Dataset entries
+--

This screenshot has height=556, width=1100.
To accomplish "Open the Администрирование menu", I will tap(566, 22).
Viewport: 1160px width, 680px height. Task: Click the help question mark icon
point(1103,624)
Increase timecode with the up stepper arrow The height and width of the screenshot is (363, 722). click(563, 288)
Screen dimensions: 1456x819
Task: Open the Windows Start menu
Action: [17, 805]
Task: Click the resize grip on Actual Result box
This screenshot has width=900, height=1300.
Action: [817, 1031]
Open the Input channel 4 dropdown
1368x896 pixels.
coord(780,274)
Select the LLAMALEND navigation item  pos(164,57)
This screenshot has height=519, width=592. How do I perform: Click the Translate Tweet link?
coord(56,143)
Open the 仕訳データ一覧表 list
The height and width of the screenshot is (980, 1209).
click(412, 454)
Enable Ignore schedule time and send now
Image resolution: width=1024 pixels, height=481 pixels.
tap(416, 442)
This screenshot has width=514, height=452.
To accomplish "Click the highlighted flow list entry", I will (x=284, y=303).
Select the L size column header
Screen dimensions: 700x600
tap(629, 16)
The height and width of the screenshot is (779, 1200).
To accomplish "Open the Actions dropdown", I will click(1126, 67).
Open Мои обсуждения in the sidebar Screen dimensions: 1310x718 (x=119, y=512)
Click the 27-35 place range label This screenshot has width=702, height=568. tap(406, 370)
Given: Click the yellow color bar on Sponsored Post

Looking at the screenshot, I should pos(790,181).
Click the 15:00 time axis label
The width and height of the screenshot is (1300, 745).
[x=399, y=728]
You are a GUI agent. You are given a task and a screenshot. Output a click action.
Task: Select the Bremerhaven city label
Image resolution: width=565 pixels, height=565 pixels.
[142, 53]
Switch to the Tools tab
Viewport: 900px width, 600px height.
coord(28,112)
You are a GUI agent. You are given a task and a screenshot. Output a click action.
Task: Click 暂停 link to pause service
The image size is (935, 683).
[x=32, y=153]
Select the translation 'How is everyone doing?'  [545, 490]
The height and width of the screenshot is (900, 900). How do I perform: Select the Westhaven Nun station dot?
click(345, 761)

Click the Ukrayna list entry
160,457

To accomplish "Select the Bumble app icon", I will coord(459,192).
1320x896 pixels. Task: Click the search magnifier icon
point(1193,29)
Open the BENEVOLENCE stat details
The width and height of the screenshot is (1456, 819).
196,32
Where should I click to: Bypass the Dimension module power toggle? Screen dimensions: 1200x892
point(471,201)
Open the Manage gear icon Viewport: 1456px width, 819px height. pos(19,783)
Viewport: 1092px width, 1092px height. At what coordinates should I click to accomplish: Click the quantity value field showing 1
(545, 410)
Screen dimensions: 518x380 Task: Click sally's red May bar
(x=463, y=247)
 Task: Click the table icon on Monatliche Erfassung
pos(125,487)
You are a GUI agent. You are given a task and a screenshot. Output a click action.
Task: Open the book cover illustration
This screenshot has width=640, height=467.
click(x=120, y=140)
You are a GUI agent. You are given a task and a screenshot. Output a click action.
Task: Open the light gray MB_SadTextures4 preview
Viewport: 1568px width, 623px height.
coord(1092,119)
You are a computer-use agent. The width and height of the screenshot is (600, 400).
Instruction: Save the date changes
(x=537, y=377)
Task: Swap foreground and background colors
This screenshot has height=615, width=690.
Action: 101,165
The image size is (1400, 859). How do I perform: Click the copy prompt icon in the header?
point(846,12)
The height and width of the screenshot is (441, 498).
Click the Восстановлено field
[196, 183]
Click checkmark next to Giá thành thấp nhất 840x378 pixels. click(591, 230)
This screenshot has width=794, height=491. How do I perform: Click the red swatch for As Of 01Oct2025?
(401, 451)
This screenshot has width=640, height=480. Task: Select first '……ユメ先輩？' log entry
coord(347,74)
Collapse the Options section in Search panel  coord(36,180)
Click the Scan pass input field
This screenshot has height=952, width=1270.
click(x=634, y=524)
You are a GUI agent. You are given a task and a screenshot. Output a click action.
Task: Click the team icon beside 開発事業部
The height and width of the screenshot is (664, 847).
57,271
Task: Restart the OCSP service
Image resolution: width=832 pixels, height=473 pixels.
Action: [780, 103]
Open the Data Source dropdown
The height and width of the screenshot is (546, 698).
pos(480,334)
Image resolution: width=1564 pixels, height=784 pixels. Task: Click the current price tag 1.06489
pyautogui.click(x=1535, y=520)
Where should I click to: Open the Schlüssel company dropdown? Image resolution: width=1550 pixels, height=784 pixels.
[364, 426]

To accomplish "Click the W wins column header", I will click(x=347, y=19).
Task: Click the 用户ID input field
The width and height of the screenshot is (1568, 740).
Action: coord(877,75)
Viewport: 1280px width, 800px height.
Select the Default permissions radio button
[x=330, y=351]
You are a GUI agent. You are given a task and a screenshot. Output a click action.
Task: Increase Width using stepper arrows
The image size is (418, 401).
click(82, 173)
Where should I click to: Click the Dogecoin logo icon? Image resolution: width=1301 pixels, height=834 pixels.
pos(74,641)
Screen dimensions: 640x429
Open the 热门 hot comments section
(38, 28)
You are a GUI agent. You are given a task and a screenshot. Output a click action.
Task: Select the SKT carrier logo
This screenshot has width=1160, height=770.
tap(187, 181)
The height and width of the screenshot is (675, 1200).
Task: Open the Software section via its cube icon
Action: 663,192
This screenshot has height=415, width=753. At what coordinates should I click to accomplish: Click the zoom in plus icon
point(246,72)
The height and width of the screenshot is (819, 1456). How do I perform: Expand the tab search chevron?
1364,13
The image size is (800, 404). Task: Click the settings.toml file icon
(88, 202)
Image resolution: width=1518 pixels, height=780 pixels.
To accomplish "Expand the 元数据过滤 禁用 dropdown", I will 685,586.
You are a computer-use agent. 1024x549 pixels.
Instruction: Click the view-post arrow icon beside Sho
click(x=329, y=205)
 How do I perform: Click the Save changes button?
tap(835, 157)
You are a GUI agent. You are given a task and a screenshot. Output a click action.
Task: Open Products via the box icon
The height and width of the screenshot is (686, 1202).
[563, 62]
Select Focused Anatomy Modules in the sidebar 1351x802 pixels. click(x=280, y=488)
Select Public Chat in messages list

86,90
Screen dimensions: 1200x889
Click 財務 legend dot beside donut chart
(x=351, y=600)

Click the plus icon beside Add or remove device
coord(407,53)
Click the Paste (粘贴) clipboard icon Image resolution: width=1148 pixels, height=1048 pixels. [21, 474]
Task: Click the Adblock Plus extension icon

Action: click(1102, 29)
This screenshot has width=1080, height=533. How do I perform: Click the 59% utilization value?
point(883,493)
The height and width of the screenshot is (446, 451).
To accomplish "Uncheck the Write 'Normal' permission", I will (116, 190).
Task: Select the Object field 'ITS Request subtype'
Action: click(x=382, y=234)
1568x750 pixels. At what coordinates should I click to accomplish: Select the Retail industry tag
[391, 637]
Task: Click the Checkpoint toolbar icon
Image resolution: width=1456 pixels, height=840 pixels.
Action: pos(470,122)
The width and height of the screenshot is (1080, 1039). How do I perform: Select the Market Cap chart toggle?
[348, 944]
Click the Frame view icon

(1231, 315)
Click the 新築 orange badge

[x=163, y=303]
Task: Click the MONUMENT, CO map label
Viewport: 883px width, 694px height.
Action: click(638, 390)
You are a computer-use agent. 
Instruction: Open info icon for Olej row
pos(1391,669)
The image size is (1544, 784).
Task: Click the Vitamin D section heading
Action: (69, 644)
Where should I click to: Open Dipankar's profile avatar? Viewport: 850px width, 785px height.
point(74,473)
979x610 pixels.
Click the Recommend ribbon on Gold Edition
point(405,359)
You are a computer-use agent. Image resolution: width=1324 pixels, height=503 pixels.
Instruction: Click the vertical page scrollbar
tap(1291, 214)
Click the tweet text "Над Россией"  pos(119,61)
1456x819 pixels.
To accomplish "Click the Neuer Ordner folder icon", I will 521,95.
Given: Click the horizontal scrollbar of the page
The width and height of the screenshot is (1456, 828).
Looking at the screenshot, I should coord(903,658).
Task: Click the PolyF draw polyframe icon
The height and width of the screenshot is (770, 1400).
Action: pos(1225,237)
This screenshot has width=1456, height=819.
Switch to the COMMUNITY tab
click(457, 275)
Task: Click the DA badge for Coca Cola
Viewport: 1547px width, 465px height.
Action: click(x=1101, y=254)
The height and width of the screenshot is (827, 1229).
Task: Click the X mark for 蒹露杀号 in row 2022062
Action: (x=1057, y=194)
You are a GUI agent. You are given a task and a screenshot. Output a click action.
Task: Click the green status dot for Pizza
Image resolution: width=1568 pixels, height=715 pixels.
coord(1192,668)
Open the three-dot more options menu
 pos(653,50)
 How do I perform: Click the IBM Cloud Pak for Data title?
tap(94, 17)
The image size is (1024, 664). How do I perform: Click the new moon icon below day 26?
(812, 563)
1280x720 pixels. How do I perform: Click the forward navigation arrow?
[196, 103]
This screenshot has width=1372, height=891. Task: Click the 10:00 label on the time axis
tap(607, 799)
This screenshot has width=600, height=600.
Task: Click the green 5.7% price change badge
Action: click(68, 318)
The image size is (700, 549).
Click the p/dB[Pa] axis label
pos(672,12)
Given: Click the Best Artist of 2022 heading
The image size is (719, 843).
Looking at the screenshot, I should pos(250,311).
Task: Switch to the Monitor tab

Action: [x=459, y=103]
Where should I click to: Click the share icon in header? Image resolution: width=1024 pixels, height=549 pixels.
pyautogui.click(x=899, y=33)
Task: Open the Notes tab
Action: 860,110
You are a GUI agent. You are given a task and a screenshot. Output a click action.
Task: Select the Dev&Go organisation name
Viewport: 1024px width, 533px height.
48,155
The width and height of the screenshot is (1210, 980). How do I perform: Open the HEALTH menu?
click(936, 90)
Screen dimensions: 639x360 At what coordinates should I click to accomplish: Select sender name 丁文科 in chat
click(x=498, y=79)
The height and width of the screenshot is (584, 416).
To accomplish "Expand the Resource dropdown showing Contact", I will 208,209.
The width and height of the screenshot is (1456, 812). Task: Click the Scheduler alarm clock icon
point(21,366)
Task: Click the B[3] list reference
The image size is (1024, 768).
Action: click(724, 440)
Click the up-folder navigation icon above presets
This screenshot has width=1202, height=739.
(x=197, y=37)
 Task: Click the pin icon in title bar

+--

TASK TO CARRY OUT:
Print the lines from the one containing "Open the Data Source dropdown" through the one containing "pyautogui.click(x=1535, y=520)", both included, without changing anything.

WRITTEN ANSWER:
Open the Data Source dropdown
The height and width of the screenshot is (546, 698).
pos(480,334)
Image resolution: width=1564 pixels, height=784 pixels. Task: Click the current price tag 1.06489
pyautogui.click(x=1535, y=520)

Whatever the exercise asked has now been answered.